La blanquette de veau

Souvenir de famille
Un savoureux plat de ménage, héritage précieux du meilleur de la cuisine familiale. L'un des préférés des Français, célébré par les gastronomes et cuisiné par les plus grands chefs. Son petit nom de blanquette est une sorte de surnom affectueux dérivé de "blanc". Dès l'origine il s'agit bien "d'un ragoût de viandes blanches à la sauce blanche" : la première recette, écrite par le cuisinier Vincent de la Chapelle en 1735, décrit l'art d'accommoder les restes de rôti de longe de veau en sauce blanche.
La blanquette de veau est un mets à la fois simple et complexe à préparer. Fin et réconfortant, il demande au dernier moment un vrai tour de main en cuisine. Chefs et gastronomes, les plus grands s'y sont intéressés. On la retrouve dans tous les livres de cuisine qui ont fondé notre patrimoine gourmand : en 1870, le chef parisien Jules Gouffé la décrit déjà. Son Livre de cuisine prépare le bouillon de viande de veau, sa liaison au roux blanc et au jaune d'œuf, sa belle sauce nappante tels que nous les connaissons.
Héritage gourmand
La recette de la blanquette de veau a traversé les siècles sur les mêmes bases. Un bouillon haut en saveurs qui mouille à hauteur et à froid des cubes de viande de veau crue (mélange de morceaux maigres et gras). On écume avec patience 1/2 heure, avant d'y ajouter carottes, oignon piqué d'un clou de girofle, blanc de poireau et bouquet garni. On laisse mijoter à petit feu et à découvert pendant au moins une heure. La viande doit rester ferme et moelleuse, le bouillon concentré.
Un trait de génie
De la Bonne cuisine de Madame Saint-Ange (1927) à la recette du chef très contemporain Jean-François Piège, l'accompagnement de la blanquette est fait de champignons de Paris et de petits oignons grelots glacés.

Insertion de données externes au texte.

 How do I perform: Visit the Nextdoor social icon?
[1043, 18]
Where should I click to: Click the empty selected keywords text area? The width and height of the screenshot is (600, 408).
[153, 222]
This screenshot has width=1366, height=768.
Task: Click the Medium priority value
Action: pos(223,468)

Le roux blanc qui sert à monter la sauce de la blanquette est une des grandes bases de la cuisine classique : dans une casserole à fond épais et à contenance adaptée à la quantité de sauce, on fait un rapide mélange de beurre et de farine à proportions à peu près égales. On chauffe à feu doux une à deux minutes jusqu'à ce que le mélange devienne mousseux. On lui fait prendre une légère coloration avant d'y ajouter hors du feu l'odorant bouillon de veau filtré. On délaye au fouet et on remet à feu doux en remuant jusqu'à épaississement avec une cuiller en bois.
Liaisons dangereuses
En version originale, la sauce blanche est ensuite liée à la mie de pain et déjà au jaune d'œuf, puis assaisonnée d'amandes et d'épices. La liaison au jaune d'œuf est l'ajout qui donne son onctuosité à la blanquette. C'est l'instant délicat, le petit côté "happening" de la blanquette : une fois les jaunes d'œuf incorporés, le moindre bouillon superflu peut faire tourner la sauce. En touche finale, une pointe d'acidité est bienvenue. C'est une constante de la recette : à l'origine un trait de verjus, remplacé aujourd'hui par un filet de vinaigre ou de citron.
Pas si ancienne que ça La recette, annoncée comme ancienne, est toujours valable mais plus récente qu'on ne le croit. Pour que la viande de la blanquette soit parfaitement blanche, on mettait à l'origine les morceaux à dégorger dans de l'eau citronnée. Depuis Jules Gouffé et Madame Saint-Ange au 19ème siècle, on les frotte de jus de citron avant de les recouvrir d'eau. C'est toujours valable pour tous leurs successeurs.
Petite astuce pratique
Pour encore plus de gourmandise et d'onctuosité, certains ajoutent au dernier moment une cuillerée de crème fraîche.